La gravedad de las circunstancias hizo que los médicos le indujeran un coma. Cuando Marie Trainer, estilista y dueña de un salón de belleza, despertó 10 días después, habían tenido que cortarle parcialmente los brazos y las piernas para salvar su vida.

“Cuando abrí los ojos no sabía dónde estaba”, dijo Marie a Fox 8. “Fue muy difícil descubrir que tenían que quitarme las piernas y los brazos… Fue muy difícil lidiar con ello“.

Trainer ha sido intervenida en 8 ocasiones, y lleva más de 80 días ingresada en el hospital. Los médicos creen que pudo infectarse con el virus cuando la saliva de su perro entró en contacto con un pequeño corte en su brazo.

Ella y su marido, Matthew Trainer, son dueños de dos perros de los que no tienen intención de separarse y, tras las operaciones, Marie le preguntó a los médicos si podría volver a verlos.

“Los trajeron al hospital dos veces para que pueda verlos y solo eso me hizo sonreír”, aseguró en declaraciones a la CNN.

Por otro lado, su comunidad se ha volcado con ella, y han creado una página en GoFundMe para ayudar a Marie a pagar los gastos médicos, una campaña con la que ya ha recaudado cerca de 20.000 dólares. También organizaron un torneo de billar.
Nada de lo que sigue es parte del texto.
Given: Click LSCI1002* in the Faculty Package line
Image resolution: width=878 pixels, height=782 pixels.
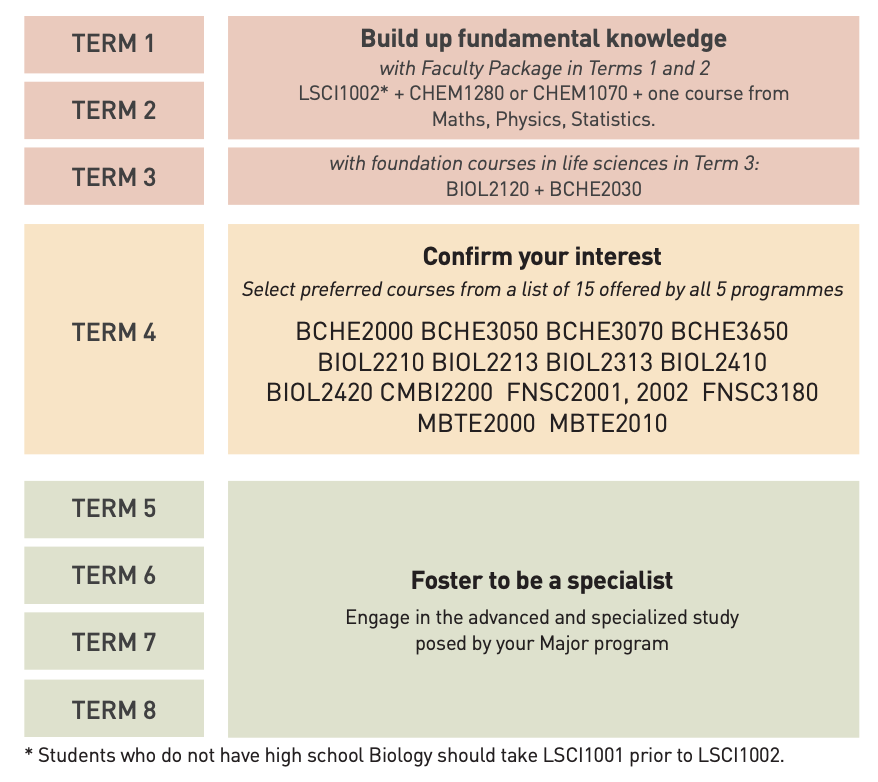Looking at the screenshot, I should coord(343,93).
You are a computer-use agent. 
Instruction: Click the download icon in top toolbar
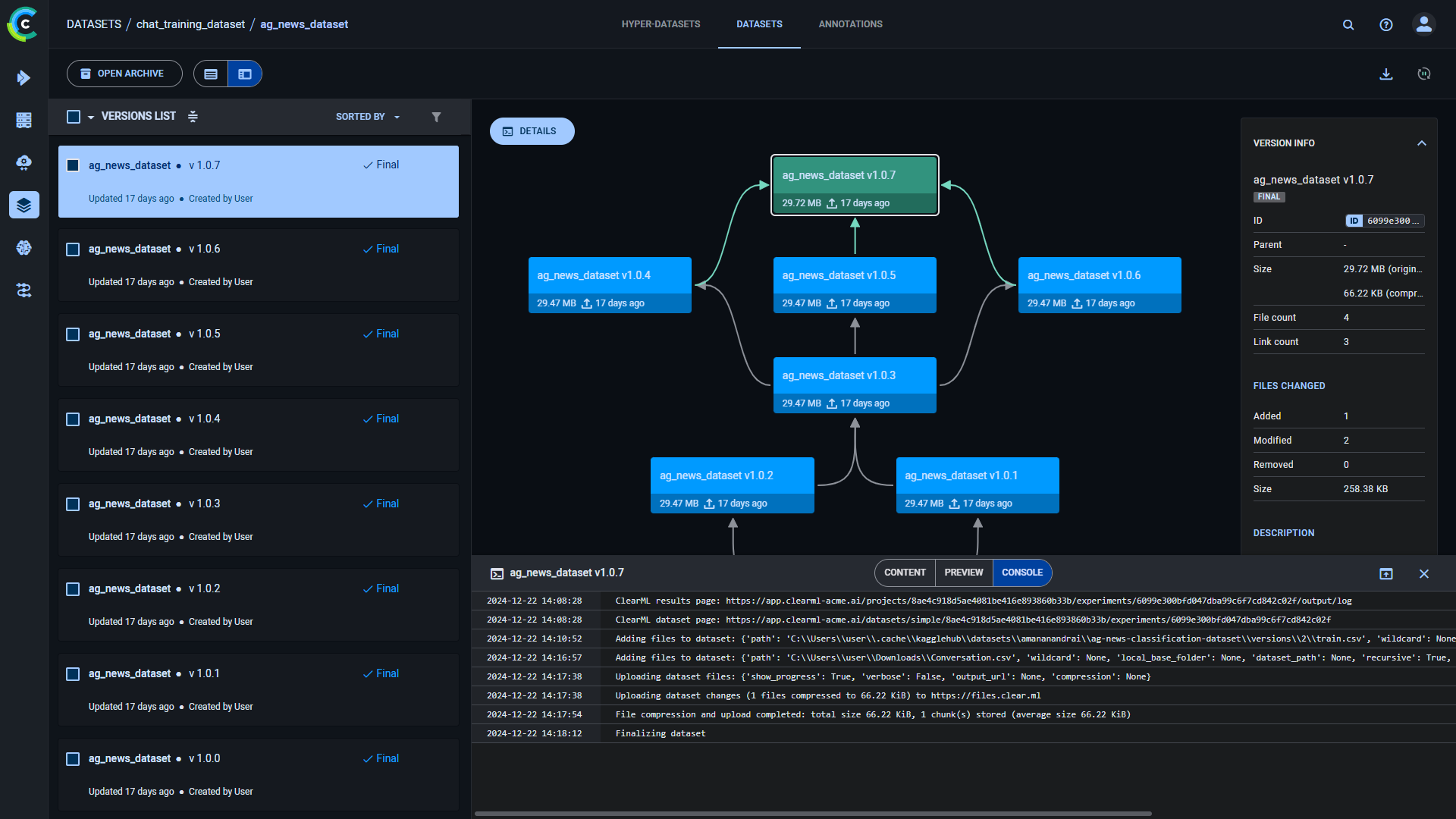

“No puedo creer que todos hayan venido a ayudar. Incluso personas que no conozco de otros estados. Es increíble la gente que ha venido a ayudar. Simplemente no sé cómo agradecerles a todos“, afirmó emocionada Marie Trainer.

La mujer, que espera poder asistir el 31 de agosto al próximo evento de recaudación de fondos, y asegura que su familia ha sido su principal apoyo y la razón de que tenga fuerzas. “No sé lo que haría sin ellos”, concluía la mujer.